A. Run Numeric Principal Component Analysis

  • Open Pheno + LogRs - Sheet 1 and select Quality Assurance >Numeric Principal Component Analysis.
  • Set the parameters in the Numeric Principal Component Analysis window as shown in Figure 2a where Find up to to ____ components is equal to your total number of samples minus 1.
  • Make sure Center data by marker is checked and click Run.
Figure 2a. Numeric PC parameters.

Figure 2a. Numeric PC parameters.

Upon completion, two spreadsheets are created Principal Components (Center by Marker), and Eigenvalues (Center by Marker).

B. Generate Scree Plot of PC Eigenvalues

  • From the PC Eigenvalues (Center by Marker) spreadsheet, right-click on the Eigenvalue column header and select Plot Variable.

This generates a scree plot of the PC eigenvalues (Figure 2b).
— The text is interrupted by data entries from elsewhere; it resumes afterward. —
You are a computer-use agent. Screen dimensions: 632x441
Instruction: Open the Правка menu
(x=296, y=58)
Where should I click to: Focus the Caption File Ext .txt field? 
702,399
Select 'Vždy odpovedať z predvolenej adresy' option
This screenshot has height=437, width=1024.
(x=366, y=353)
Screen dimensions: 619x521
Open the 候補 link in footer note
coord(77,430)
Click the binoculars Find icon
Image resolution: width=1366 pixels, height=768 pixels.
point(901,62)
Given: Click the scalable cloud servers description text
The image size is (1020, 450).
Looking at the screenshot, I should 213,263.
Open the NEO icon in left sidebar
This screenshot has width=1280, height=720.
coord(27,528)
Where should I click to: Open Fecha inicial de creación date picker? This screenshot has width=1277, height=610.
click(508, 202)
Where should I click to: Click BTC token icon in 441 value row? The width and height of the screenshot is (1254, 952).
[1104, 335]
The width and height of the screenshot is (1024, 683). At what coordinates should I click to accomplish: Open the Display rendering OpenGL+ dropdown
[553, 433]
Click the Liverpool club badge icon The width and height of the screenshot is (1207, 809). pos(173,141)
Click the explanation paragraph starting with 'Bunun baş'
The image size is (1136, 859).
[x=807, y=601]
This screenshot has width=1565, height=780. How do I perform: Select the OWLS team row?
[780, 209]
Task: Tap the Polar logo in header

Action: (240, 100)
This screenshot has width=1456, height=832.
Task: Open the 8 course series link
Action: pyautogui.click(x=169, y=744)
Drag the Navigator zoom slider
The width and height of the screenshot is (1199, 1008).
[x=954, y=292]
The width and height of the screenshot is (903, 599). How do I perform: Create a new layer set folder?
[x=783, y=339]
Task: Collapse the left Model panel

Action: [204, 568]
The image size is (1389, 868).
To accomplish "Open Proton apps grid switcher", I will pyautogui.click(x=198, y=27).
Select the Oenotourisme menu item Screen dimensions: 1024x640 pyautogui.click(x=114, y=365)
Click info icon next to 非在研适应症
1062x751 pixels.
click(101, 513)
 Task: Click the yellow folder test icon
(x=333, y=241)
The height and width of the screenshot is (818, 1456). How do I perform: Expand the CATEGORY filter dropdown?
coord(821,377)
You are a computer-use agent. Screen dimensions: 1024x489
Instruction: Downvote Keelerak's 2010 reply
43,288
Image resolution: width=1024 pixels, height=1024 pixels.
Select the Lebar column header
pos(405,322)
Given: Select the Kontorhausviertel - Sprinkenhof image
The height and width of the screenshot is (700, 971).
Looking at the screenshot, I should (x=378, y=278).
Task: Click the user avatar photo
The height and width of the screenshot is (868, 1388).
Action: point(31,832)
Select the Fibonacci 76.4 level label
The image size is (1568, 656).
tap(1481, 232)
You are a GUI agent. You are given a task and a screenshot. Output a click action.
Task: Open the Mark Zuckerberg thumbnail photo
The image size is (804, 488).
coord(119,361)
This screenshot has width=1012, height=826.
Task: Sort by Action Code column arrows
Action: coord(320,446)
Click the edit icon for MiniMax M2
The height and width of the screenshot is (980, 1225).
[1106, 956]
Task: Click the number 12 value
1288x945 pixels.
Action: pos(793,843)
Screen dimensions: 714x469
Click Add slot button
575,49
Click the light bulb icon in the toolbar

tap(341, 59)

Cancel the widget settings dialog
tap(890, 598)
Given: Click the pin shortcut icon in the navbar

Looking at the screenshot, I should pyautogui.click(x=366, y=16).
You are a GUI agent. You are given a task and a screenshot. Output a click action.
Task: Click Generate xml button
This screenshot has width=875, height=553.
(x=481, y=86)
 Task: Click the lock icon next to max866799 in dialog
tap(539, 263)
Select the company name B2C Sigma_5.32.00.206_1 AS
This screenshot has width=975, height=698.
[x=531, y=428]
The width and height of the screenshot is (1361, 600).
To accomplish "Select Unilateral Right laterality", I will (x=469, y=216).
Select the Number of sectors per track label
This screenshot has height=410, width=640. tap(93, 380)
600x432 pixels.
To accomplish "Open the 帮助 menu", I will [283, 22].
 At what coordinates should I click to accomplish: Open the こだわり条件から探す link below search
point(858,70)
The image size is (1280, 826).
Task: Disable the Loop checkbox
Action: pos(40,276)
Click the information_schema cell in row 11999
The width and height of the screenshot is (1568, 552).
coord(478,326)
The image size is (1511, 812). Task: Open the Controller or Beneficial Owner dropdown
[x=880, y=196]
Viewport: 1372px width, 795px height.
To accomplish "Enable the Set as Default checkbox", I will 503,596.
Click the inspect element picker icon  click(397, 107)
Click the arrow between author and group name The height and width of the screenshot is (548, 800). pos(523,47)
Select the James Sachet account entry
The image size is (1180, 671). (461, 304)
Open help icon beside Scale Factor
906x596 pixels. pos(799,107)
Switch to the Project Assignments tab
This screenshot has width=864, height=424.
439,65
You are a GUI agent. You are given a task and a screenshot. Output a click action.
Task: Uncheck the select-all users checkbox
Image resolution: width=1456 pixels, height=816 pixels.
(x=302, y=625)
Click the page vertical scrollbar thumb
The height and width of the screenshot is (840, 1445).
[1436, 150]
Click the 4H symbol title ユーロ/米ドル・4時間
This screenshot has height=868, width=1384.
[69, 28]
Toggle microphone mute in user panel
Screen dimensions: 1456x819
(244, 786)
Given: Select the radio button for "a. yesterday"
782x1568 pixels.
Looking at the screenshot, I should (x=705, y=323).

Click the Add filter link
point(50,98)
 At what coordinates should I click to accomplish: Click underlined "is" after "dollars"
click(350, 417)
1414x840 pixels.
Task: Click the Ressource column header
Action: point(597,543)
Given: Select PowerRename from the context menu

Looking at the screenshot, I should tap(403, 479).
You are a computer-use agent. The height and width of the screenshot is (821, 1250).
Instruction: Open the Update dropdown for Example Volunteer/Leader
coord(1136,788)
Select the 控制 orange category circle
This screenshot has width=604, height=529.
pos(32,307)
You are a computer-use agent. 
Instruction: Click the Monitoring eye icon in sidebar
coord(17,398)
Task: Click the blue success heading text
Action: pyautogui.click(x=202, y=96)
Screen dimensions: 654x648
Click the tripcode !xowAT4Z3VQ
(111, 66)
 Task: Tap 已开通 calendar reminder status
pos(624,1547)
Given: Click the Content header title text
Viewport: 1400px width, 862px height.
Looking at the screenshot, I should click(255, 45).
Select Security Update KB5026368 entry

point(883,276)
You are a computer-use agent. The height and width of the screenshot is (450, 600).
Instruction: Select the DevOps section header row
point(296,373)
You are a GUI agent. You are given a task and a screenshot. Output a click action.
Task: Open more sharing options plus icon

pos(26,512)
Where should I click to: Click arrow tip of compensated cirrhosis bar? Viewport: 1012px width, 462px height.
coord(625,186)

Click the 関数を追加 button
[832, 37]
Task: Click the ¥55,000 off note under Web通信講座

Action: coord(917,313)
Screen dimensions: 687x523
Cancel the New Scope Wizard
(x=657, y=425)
There should be an apparent bend in the plot, referred to as the “elbow”.

Figure 2b. Zoomed scree plot with potential elbow highlighted.

Figure 2b. Zoomed scree plot with potential elbow highlighted.

C. Determine Min and Max Number of PCs

Rather than examine all possible number of principal components to find the ideal number, you can usually, by visual inspection, narrow the search by selecting a range to search through that covers the elbow.

  • Determine the minimum number of principal components and the maximum number of principal components. For this example, the minimum number of components will be set to 1 and the maximum number of components set to 60 in order to ensure that the optimum number of components is not missed. However, the minimum number of components could have been chosen to be a number closer to the potential elbow region such as 20.